**What is required:** Give again, exactly as written, each line of the material below starting at the line that contains "This screenshot has height=445, width=398." and ending at the line that contains "Viewport: 194px width, 129px height.". Both ends count, and no other line does.

**Data supplied:**
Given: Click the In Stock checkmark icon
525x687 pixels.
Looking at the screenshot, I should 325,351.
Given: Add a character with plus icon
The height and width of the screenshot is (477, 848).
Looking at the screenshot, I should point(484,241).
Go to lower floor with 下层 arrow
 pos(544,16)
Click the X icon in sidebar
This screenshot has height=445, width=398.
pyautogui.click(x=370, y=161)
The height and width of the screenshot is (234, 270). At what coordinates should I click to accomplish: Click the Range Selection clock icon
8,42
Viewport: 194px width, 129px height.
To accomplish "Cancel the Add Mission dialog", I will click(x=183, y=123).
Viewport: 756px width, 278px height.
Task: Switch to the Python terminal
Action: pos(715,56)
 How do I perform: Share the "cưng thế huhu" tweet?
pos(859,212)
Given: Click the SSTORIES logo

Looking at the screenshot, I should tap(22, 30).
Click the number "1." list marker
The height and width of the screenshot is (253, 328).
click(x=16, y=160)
...
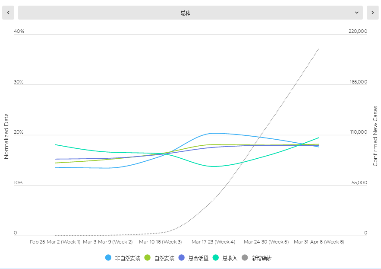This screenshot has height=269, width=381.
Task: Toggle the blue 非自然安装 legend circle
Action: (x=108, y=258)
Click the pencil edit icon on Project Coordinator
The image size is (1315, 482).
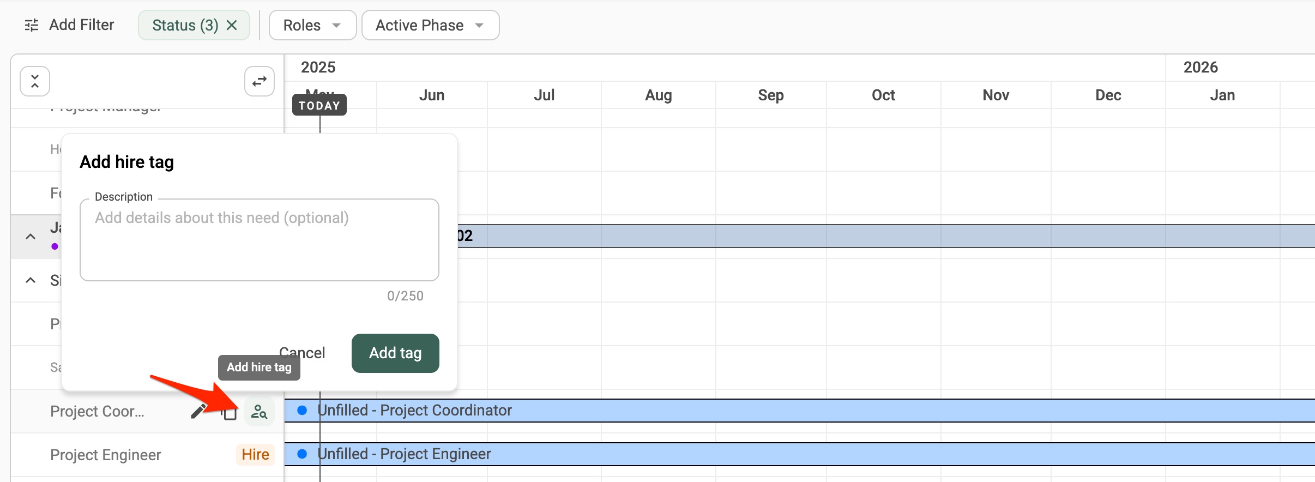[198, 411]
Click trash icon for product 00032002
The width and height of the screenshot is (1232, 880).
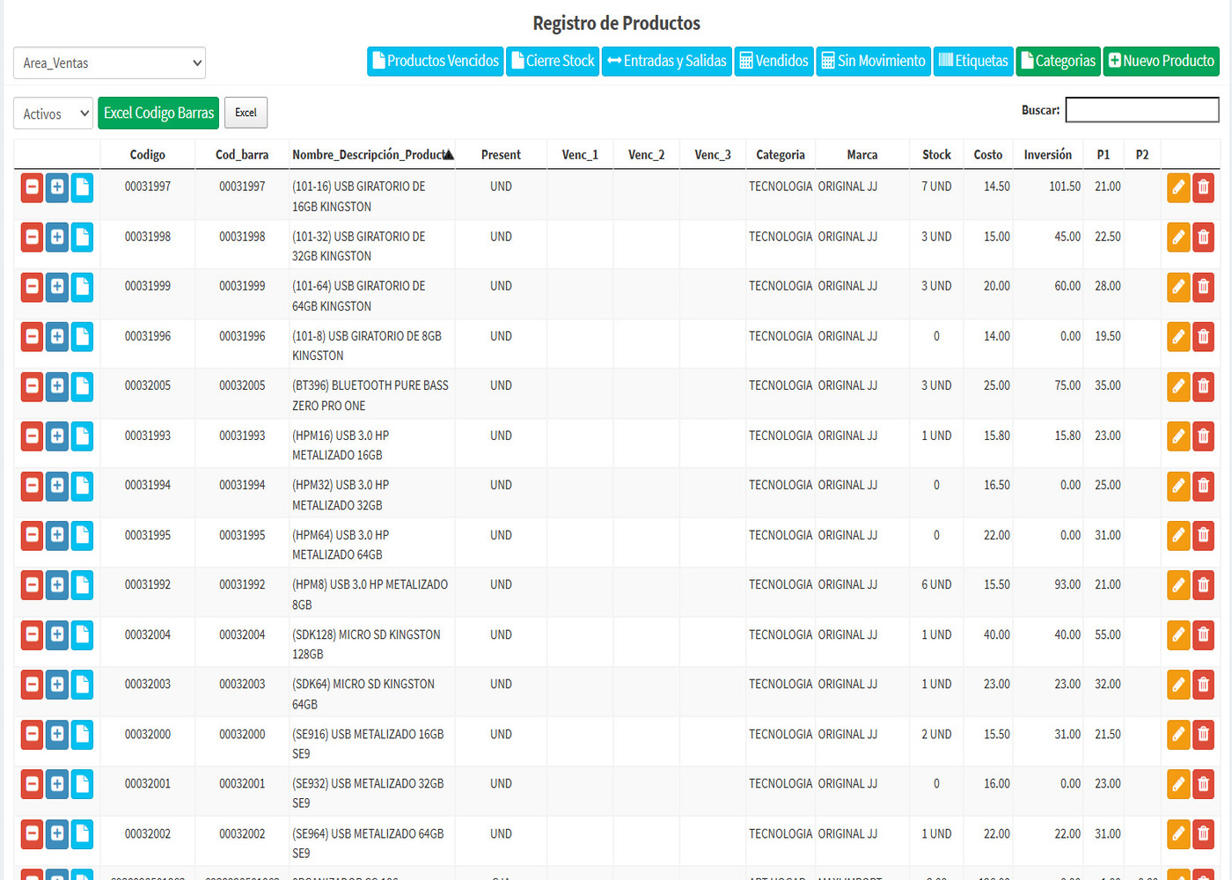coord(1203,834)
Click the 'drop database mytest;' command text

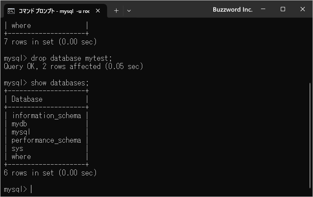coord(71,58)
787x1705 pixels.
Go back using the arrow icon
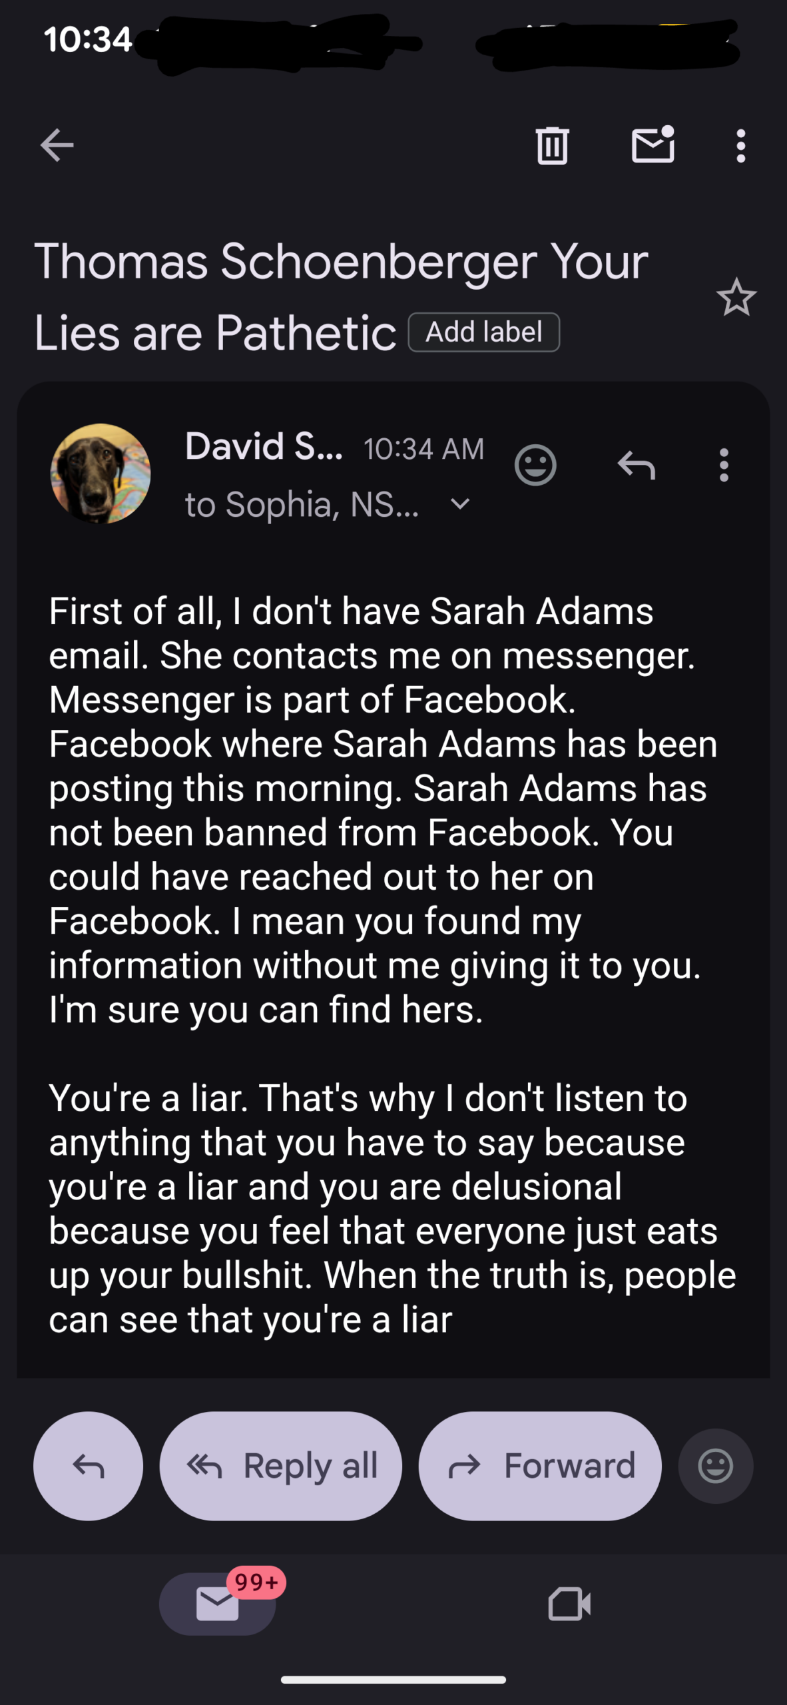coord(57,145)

**Result:**
This screenshot has height=445, width=398.
pyautogui.click(x=370, y=161)
The height and width of the screenshot is (234, 270). At what coordinates should I click to accomplish: Click the Range Selection clock icon
8,42
Viewport: 194px width, 129px height.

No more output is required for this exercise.